I think the reason for this is that the entire infrastructure is built on
foundations that are constantly changing. It's impossible to spend even a year
refining your infra when the foundation has been replaced at least once in the
meantime.

Imagine what would happen if the POSIX API's were to change every year instead
of every decade or so. We'd have the same mess in the Unix world.

In fact, there is one place where this happens, although not as bad as the JS
world: mobile development. Coming back to Android after being away for a year
forces you to learn a whole new set of API's and most of the things you used
to do have now become obsolete.

The main difference between JS and mobile is that for JS everybody builds
their own frameworks and no one knows what the correct way is.

------
ufmace
Honestly, I'm not too impressed by the React/ES6 ecosystem either. I've built
a little toy app in it, but I'm not seeing the awesomeness that people claim
is there. As for what to do now, it depends on what your goal is.

If you just want to get a webapp working, I suggest going with Angular 1.x. It
isn't super cool and trendy, but it's well-documented and battle-tested. It's
very popular with enterprise shops, which you could say are the ones who don't
care about how trendy the framework is and just want to get stuff done.
Compared to the React ecosystem, it's pretty all-in-one - most of the core
functionality you could want is in the main libraries, and setting up add-ons
is easy. You don't need 50 different accessories and half-baked languages just
to get hello world working. Javascript ES2015 isn't perfect, but its warts are
well-known and well-documented, and it's supported everywhere.

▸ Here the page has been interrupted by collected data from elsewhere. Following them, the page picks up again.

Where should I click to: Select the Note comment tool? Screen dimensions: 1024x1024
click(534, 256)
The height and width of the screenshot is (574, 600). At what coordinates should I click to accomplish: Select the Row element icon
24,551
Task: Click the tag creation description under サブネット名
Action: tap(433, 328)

If you're really determined to learn React and build something in it, you need
to back off of what you're working on now and try another route. Maybe do
something non-programming for a day or two and come back to it. Try something
simpler with fewer helper accessories, or try a different starter kit. Maybe
try using Webpack to build it instead of whatever else you're using? It isn't
the simplest, but once you learn the basics, you should have a better handle
on how your code comes together into the final js that the browser actually
runs.

------
spankalee
It seems you're frustrated with frameworks and the web platform in addition to
ES6.

I think the web platform has gotten a lot more accessible to developers and
actually simpler in many ways very recently.

* Custom Elements offer a built-in component model that works with vanilla JavaScript and is in harmony with the DOM, rather than trying to replace it. No tooling is needed, and you can try it out right in your browser's dev console.

* ES6 classes standardize and simplify syntax for classical inheritance where before ES5 inheritance was either ad-hoc, or you had to buy in to a frameworks inheritance helpers (variations of createClass() or extend()).

* CSS's flexbox and now grids let you express layout much closer to your intent, instead of floats, auto-margins, large grid systems, etc.

* Shadow DOM solves CSS scoping and overly complex selectors. You can write very simple and straightforward styles when they're scoped to a shadow root.

* CSS variables bring a platform-native way to do variables, rather than having to do SASS/LESS/SCSS.

* JavaScript modules will finally solve and standardize the import and loading problem, which has spawned countless tools and entire tools ecosystems.

And, if you judiciously choose some non-standard tools, TypeScript brings a
great experience for reading, navigating and type checking code, with a
language that's as close to plain JS as we've seen recently. It's been much
easier for my team to jump between projects with TypeScript's clearer type
annotations.

Personally, I think the future of the web is _very_ bright, it's just not
evenly distributed yet.

------
abecedarius
I code straight ES6 with no extra libraries and no compilation step, loaded
straight into a modern browser. I don't have to care about older ones.
Nobody's paying for this, and therefore nobody's paying me enough to deal with
the tooling people complain about. The web is a pretty nice platform now, when
you can approach it this way.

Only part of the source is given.